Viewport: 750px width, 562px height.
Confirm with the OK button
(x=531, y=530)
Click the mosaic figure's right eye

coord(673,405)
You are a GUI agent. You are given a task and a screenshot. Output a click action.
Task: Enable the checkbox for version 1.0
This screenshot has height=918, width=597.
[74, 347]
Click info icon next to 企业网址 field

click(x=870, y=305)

········

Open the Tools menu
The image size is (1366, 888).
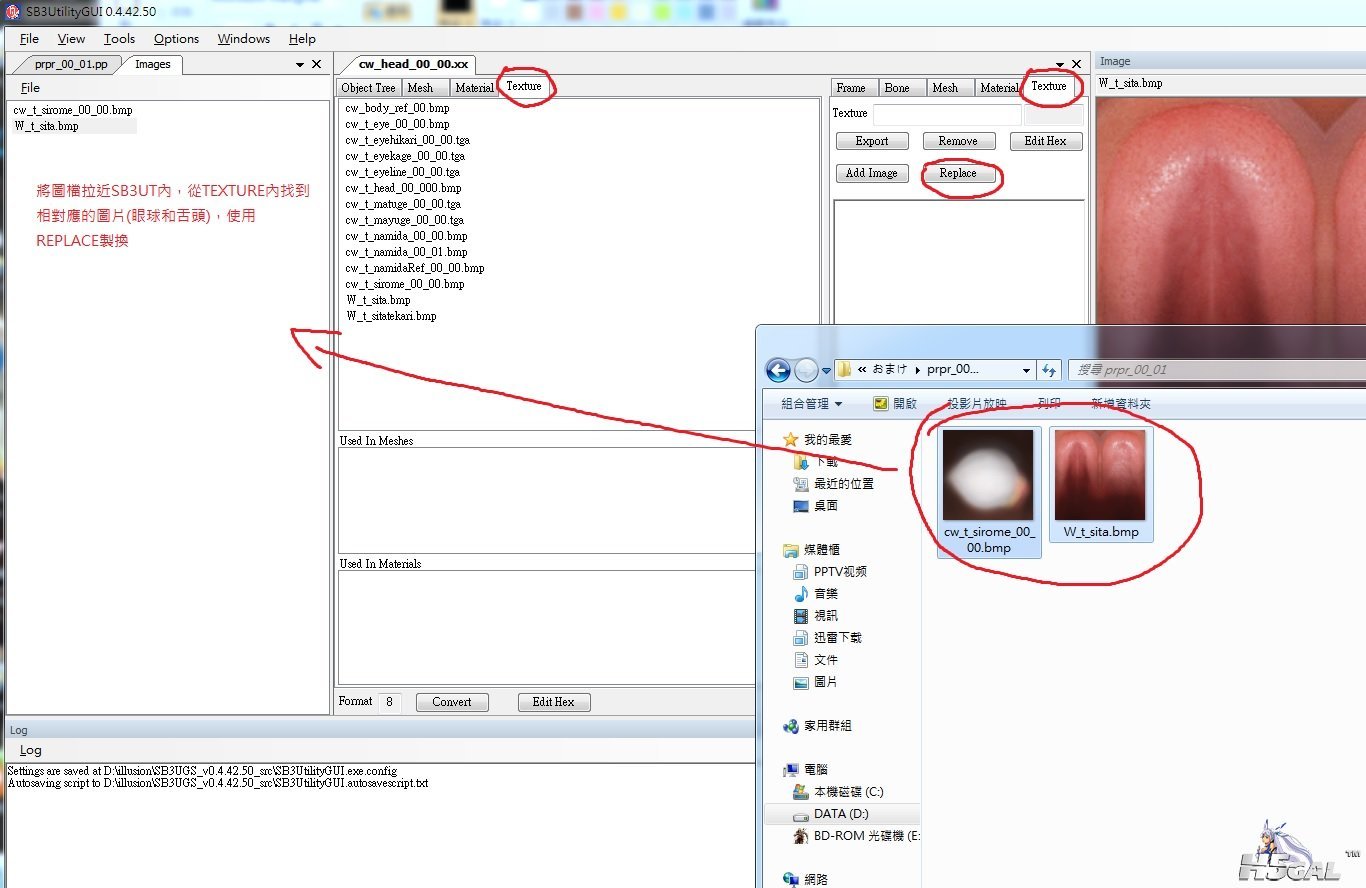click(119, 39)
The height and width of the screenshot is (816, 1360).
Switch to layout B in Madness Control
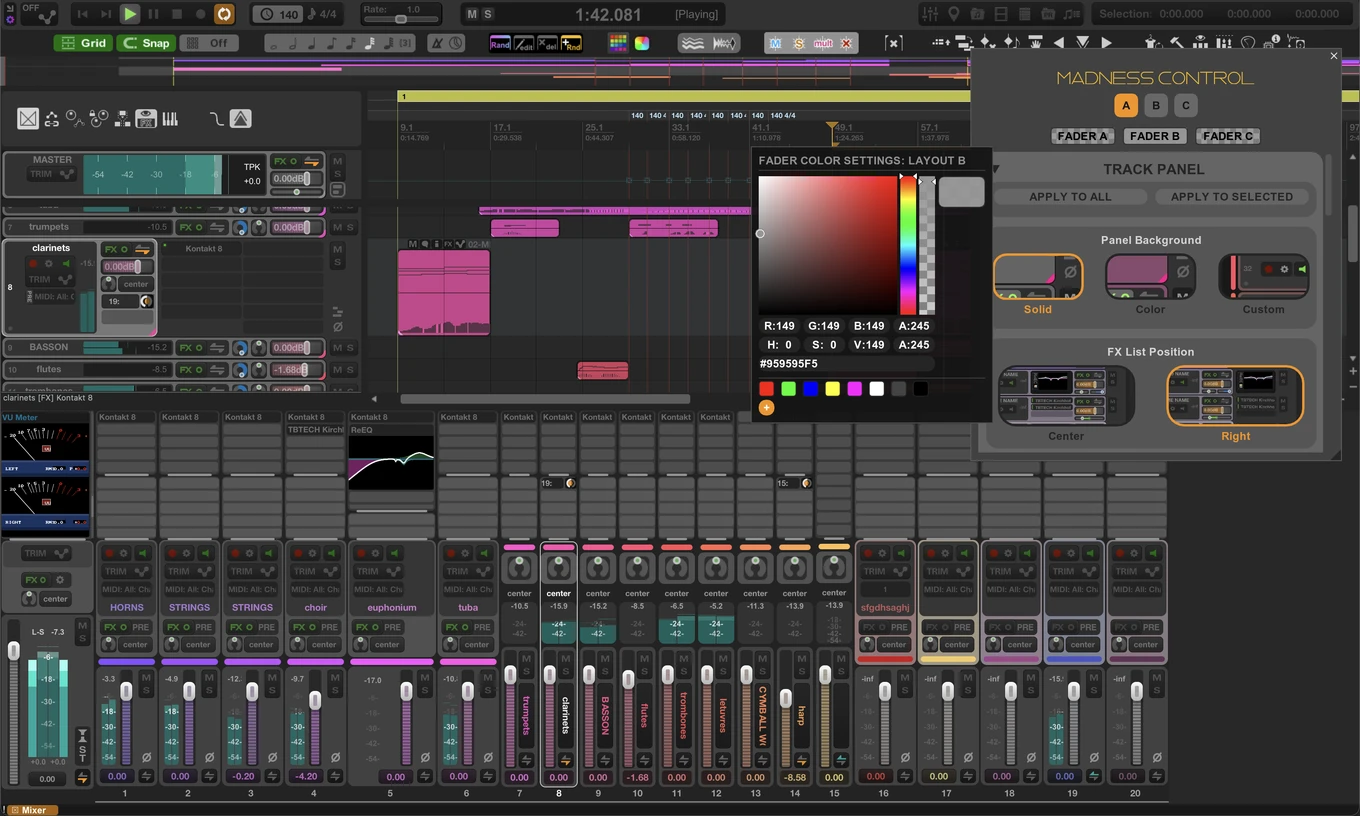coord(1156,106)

········

- [Problem requirements] Return the lines without any change, starting with the line containing "Viewport: 750px width, 562px height." and continuing through the line containing "click(x=870, y=305)".

- [Finished exercise]
Viewport: 750px width, 562px height.
Confirm with the OK button
(x=531, y=530)
Click the mosaic figure's right eye

coord(673,405)
You are a GUI agent. You are given a task and a screenshot. Output a click action.
Task: Enable the checkbox for version 1.0
This screenshot has height=918, width=597.
[74, 347]
Click info icon next to 企业网址 field

click(x=870, y=305)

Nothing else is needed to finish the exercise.